BC has 18 months to fix its mineral rights system after a Supreme Court ruling sided with a First Nations challenge claiming they were owed a duty to be consulted. Despite the court victory, Gitxaala (GHEET’-khat-lah) Chief Councillor Linda Innes says the court didn’t quash existing mineral claims and left the nation’s territory open for continued staking without consultation for the time being. The nation filed a petition in October 2021 challenging the province’s online mineral tenure registry, which automatically granted mineral rights on its territory without consultation. The Ehattesaht (eh-HAT’-eh-sat) First Nation filed a similar petition in June 2022, and the B-C Supreme Court heard the cases together this spring.

Gurdwara councils in BC and Ontario are calling for a public inquiry into the murder of Hardeep Singh Nijjar (NIH’-jar) in Surrey last June, and for the immediate suspension of all security and intelligence agreements with India. The councils say it is clear, based on public reports, that intelligence agencies were aware of the threat to Nijjar’s life, which “suggests a concerning failure of Canada’s security agencies to prevent a foreseeable violent crime and gives rise to wider concerns within the community.” Meanwhile, Premier David Eby, who spent Monday and Tuesday in Ottawa meeting with federal ministers, says Prime Minister Justin Trudeau and Public Safety Minister Dominic LeBlanc have assured him BC will get the information it needs to ensure the safety of its residents. The premier had previously said Friday that he strongly suspected the federal government was holding back information that could help the province protect its residents with connections to India from foreign interference.

The Integrated Homicide Investigation Team is identifying the victim in what it has classified as a suspicious death. It says a 58-year-old man was found with serious injuries on Klein Lake Forest Service Road in Egmont on Saturday and while first responders provided first aid, he died of his injuries. I-HIT says it is now identifying the man as Henry Doyle of Vancouver in hopes of advancing its investigation. It says investigators have learned that Doyle had travelled to the area on his dirt bike, which was located near his body, and is asking anyone who was in the area or saw anything suspicious to contact I-HIT.
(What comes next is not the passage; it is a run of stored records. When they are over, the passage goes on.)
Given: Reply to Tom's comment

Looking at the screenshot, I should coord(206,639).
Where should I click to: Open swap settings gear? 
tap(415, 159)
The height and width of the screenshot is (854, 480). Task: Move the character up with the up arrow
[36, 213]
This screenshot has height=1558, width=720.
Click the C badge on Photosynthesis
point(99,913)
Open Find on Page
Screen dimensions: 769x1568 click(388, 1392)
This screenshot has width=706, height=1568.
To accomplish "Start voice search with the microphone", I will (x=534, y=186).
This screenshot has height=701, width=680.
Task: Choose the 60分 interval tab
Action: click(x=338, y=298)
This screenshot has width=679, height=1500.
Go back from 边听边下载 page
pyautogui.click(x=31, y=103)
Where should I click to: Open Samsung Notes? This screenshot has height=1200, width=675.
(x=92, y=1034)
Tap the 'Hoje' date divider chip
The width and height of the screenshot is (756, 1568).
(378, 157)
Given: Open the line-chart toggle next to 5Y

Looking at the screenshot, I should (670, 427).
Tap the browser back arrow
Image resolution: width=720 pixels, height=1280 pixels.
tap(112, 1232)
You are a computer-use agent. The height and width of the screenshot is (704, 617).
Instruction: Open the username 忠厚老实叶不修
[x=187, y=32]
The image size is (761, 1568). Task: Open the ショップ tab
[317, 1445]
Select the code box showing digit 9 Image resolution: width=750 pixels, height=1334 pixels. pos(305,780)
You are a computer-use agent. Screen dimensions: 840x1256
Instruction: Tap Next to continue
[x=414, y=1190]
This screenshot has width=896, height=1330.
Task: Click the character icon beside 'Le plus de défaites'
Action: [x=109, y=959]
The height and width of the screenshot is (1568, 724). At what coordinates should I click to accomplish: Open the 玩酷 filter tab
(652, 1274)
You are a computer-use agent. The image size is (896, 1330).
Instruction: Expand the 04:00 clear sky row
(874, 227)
Officials are lifting the campfire and other open fire bans previously in place along much of BC’s coastal areas. The Coastal Fire Centre says it is rescinding all category 1, 2 and 3 open fire prohibitions in its region at noon today. The lifting of bans in the region covering Vancouver Island, BC’s southern and central coast as well as Haida Gwaii allows for the use of items such as tiki torches, outdoor stoves, fireworks and sky lanterns to return. Campfire bans in the region have been in place since July 7th, and other bans since May 18th.

Police in Delta are asking for the public’s help in their investigation into a crash between motorcycle and white sedan on Sunday. They say the 17-year-old motorcyclist had serious but non-life-threatening injuries. Police say they have not yet determined the cause of the crash and are now looking for witnesses or video that may be useful to investigators. They say pre-collision driving footage of both vehicles is of particular interest.